> these explanations are post-hoc. The best available evidence suggests this is ...

wizzwizz4 · on Jan 25, 2025

The explanations I give of my behaviour are post-hoc (unless I was paying attention), but I also assess their plausibility by going "if this were the case, how would I behave?" and seeing how well that prediction lines up with my actual behaviour. Over time, I get good at providing explanations that I have no reason to believe are false – which also tend to be explanations that allow other people to predict my behaviour (in ways I didn't anticipate).

GPT-based predictive text systems are incapable of introspection of any kind: they cannot execute the algorithm I execute when I'm giving explanations for my behaviour, nor can they execute any algorithm that might actually result in the explanations becoming or approaching truthfulness.

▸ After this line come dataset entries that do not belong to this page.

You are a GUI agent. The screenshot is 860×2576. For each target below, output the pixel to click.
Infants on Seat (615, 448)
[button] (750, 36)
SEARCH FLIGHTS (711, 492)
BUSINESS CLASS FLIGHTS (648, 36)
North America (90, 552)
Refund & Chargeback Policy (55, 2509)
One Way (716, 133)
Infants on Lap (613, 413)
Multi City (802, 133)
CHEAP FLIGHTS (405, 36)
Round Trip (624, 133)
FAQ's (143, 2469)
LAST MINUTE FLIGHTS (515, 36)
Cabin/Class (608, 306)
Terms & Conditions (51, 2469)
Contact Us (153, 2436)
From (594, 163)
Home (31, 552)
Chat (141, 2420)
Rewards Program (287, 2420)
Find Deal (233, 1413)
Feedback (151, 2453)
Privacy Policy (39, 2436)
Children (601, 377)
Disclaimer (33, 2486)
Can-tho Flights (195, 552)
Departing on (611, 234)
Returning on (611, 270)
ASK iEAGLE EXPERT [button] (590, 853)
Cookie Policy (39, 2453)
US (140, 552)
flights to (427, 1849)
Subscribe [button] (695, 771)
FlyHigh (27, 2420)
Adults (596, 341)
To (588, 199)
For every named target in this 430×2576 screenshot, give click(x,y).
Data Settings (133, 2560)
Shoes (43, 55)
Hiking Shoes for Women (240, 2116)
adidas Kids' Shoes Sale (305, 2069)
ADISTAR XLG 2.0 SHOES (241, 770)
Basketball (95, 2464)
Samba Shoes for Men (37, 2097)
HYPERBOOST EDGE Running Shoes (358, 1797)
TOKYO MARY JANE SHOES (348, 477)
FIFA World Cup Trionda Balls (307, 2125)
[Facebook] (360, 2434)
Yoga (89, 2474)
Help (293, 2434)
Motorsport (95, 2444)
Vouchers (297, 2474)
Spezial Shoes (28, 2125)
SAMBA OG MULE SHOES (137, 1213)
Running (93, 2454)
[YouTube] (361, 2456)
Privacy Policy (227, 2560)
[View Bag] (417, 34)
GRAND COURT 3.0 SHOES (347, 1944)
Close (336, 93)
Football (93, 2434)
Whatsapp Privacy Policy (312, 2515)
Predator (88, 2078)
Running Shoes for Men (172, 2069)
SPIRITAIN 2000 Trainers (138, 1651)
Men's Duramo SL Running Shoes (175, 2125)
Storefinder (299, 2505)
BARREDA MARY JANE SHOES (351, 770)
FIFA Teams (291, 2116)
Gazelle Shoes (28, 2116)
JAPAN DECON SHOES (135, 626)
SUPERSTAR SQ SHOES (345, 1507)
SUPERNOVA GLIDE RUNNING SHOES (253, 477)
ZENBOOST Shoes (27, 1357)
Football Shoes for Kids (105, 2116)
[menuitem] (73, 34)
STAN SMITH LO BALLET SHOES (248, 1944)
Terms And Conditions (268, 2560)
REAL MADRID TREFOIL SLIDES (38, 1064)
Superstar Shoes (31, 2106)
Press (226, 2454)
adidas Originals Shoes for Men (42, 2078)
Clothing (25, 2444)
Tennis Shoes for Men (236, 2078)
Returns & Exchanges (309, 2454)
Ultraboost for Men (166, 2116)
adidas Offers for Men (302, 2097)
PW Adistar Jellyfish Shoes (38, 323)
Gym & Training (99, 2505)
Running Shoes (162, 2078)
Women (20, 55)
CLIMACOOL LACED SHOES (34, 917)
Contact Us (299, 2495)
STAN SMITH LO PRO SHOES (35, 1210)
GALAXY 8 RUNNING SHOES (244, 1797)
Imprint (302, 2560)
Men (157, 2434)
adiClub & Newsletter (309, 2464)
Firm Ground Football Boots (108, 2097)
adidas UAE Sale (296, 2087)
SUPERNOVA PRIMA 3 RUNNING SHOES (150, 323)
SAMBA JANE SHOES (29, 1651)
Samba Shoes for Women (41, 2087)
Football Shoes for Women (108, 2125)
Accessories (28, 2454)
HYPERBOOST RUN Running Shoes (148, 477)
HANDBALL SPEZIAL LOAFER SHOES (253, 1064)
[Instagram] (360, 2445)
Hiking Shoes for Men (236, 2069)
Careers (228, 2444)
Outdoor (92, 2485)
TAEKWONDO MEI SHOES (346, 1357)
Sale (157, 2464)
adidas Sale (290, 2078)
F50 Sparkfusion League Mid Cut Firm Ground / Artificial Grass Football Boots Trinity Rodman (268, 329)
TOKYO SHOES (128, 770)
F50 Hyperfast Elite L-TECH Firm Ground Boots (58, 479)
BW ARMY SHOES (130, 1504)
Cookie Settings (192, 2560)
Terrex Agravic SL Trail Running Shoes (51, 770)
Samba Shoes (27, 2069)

The GPT model is describing a fictional character named ChatGPT, and telling you why ChatGPT thinks a certain thing. ChatGPT-the-character is not the GPT model. The GPT model has no conception of itself, and cannot ever possibly develop a conception of itself (except through philosophical inquiry, which the system is incapable of for different reasons).

chongli · on Jan 25, 2025

Of course! If you’ve played Codenames and introspected on how you play you can see this in action. You pick a few words that feel similar and then try to justify them. Post-hoc rationalization in action.

topaz0 · on Jan 25, 2025

Except you also examine the rationalization as part of deciding whether to act on the impulse or not.

chongli · on Jan 25, 2025

Yes and you may search for other words that fit the rationalization to decide whether or not it's a good one. You can go even further if your teammates are people you know fairly well by bringing in your own knowledge of these people and how they might interpret the clues. There's a lot of strategy in Codenames and knowledge of vocabulary and related words is only part of it.